• [Your task] An exact, complete copy of the data that follows is needed.

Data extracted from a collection

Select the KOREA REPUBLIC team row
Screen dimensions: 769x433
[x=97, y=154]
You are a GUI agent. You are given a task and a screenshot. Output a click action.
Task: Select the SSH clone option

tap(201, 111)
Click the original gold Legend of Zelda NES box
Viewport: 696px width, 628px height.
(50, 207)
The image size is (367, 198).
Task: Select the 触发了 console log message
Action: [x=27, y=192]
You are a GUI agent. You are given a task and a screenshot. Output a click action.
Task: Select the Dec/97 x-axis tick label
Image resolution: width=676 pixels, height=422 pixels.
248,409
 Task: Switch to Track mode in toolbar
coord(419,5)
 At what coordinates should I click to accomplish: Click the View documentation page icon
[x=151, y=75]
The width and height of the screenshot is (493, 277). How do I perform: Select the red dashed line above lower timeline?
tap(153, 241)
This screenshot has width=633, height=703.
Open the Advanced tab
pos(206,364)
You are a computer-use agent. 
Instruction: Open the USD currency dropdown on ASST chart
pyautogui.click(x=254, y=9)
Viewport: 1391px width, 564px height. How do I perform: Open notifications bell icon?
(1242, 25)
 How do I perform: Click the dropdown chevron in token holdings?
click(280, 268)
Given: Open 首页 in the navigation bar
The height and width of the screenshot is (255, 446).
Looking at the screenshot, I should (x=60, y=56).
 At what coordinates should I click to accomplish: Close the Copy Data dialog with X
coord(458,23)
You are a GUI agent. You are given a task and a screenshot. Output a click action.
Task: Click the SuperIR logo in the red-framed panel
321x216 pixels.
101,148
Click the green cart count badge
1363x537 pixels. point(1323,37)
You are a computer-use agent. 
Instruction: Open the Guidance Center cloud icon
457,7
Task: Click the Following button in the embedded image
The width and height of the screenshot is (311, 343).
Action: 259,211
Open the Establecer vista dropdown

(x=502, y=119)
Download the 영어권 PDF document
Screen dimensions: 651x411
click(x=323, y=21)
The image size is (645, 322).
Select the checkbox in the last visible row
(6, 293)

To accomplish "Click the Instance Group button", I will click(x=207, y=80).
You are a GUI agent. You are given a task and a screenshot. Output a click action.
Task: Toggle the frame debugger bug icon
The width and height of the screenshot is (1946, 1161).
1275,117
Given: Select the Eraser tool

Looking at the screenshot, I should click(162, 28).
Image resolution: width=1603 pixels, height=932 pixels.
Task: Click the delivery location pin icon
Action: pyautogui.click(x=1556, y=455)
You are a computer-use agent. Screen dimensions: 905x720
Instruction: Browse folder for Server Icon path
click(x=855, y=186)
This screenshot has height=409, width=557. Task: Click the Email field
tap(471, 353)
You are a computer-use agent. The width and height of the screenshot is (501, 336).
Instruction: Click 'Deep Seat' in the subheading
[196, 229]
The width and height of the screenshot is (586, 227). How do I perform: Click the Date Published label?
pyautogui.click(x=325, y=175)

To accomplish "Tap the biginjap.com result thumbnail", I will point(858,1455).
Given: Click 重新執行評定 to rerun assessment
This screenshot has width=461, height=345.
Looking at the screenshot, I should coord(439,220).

• [Answer space]
Select the KOREA REPUBLIC team row
Screen dimensions: 769x433
[x=97, y=154]
You are a GUI agent. You are given a task and a screenshot. Output a click action.
Task: Select the SSH clone option

tap(201, 111)
Click the original gold Legend of Zelda NES box
Viewport: 696px width, 628px height.
(50, 207)
The image size is (367, 198).
Task: Select the 触发了 console log message
Action: [x=27, y=192]
You are a GUI agent. You are given a task and a screenshot. Output a click action.
Task: Select the Dec/97 x-axis tick label
Image resolution: width=676 pixels, height=422 pixels.
248,409
 Task: Switch to Track mode in toolbar
coord(419,5)
 At what coordinates should I click to accomplish: Click the View documentation page icon
[x=151, y=75]
The width and height of the screenshot is (493, 277). How do I perform: Select the red dashed line above lower timeline?
tap(153, 241)
This screenshot has width=633, height=703.
Open the Advanced tab
pos(206,364)
You are a computer-use agent. 
Instruction: Open the USD currency dropdown on ASST chart
pyautogui.click(x=254, y=9)
Viewport: 1391px width, 564px height. How do I perform: Open notifications bell icon?
(1242, 25)
 How do I perform: Click the dropdown chevron in token holdings?
click(280, 268)
Given: Open 首页 in the navigation bar
The height and width of the screenshot is (255, 446).
Looking at the screenshot, I should (x=60, y=56).
 At what coordinates should I click to accomplish: Close the Copy Data dialog with X
coord(458,23)
You are a GUI agent. You are given a task and a screenshot. Output a click action.
Task: Click the SuperIR logo in the red-framed panel
321x216 pixels.
101,148
Click the green cart count badge
1363x537 pixels. point(1323,37)
You are a computer-use agent. 
Instruction: Open the Guidance Center cloud icon
457,7
Task: Click the Following button in the embedded image
The width and height of the screenshot is (311, 343).
Action: 259,211
Open the Establecer vista dropdown

(x=502, y=119)
Download the 영어권 PDF document
Screen dimensions: 651x411
click(x=323, y=21)
The image size is (645, 322).
Select the checkbox in the last visible row
(6, 293)

To accomplish "Click the Instance Group button", I will click(x=207, y=80).
You are a GUI agent. You are given a task and a screenshot. Output a click action.
Task: Toggle the frame debugger bug icon
The width and height of the screenshot is (1946, 1161).
1275,117
Given: Select the Eraser tool

Looking at the screenshot, I should click(162, 28).
Image resolution: width=1603 pixels, height=932 pixels.
Task: Click the delivery location pin icon
Action: pyautogui.click(x=1556, y=455)
You are a computer-use agent. Screen dimensions: 905x720
Instruction: Browse folder for Server Icon path
click(x=855, y=186)
This screenshot has height=409, width=557. Task: Click the Email field
tap(471, 353)
You are a computer-use agent. The width and height of the screenshot is (501, 336).
Instruction: Click 'Deep Seat' in the subheading
[196, 229]
The width and height of the screenshot is (586, 227). How do I perform: Click the Date Published label?
pyautogui.click(x=325, y=175)

To accomplish "Tap the biginjap.com result thumbnail", I will point(858,1455).
Given: Click 重新執行評定 to rerun assessment
This screenshot has width=461, height=345.
Looking at the screenshot, I should coord(439,220).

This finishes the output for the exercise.